Last week I spoke on the phone with the Rev. Gareth Evans, the Rector of St. John’s who served her before the Rev. Tom Mousin. I knew Gareth when I was in Lincoln and he was in Acton, and we’ve reconnected a few times over the years; after I shared the news of Evie’s death, he called me just as I was headed out for a walk.
We spoke for a while about everything that was going on, and then he asked me how things were at St. John’s in general. I told him things are going well, all things considered; that the church continues, small but mighty, and that there are new faces every year — not to mention five baptisms this fall! (Upcoming this Sunday the 22nd, and on All Saints’ Sunday, November 5th.)

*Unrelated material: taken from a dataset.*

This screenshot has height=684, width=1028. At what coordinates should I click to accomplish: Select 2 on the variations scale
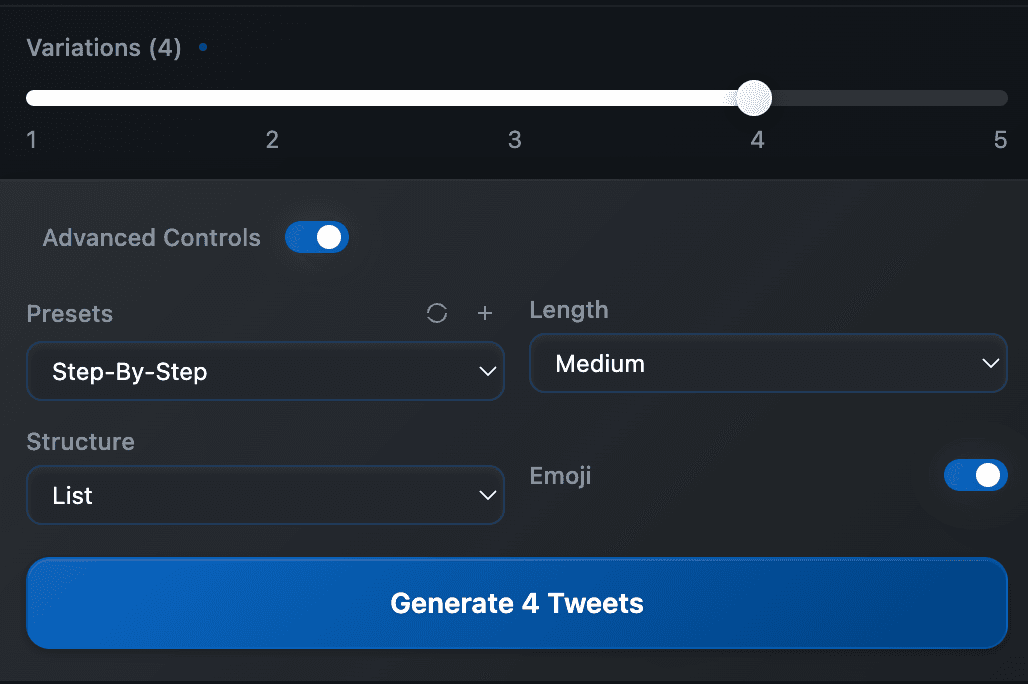tap(272, 140)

He paused for a moment, and pointed out how wonderful that was, and what a beautiful connection there was between the sadness of Evie’s death and the joy of five children being baptized in this church. And it’s true.
The connection isn’t just a theological one. It’s not only that our baptismal liturgy describes baptism as a kind of death (“We thank you, Father, for the water of Baptism. In it we are buried with Christ in his death…”). And it’s not only that our funeral liturgies, in turn, ascribe to baptism the hope of new life (“In the assurance of eternal life given at Baptism, let us proclaim our faith and say…”)
It’s that, in a very concrete way, Evie was one of the people who made this parish into the place that it is: a place where children are loved and cherished, and elders are honored, and neighbors become siblings in the family of God.
So this week, we mourn and we celebrate; we grieve and we rejoice. But what a reminder of the thousand small ways we can honor the memories of the ones we have loved and lost: to see new joy and infant tears, to welcome new children and celebrate with new families, in the same sacred place where we will have remembered Evie just a day before.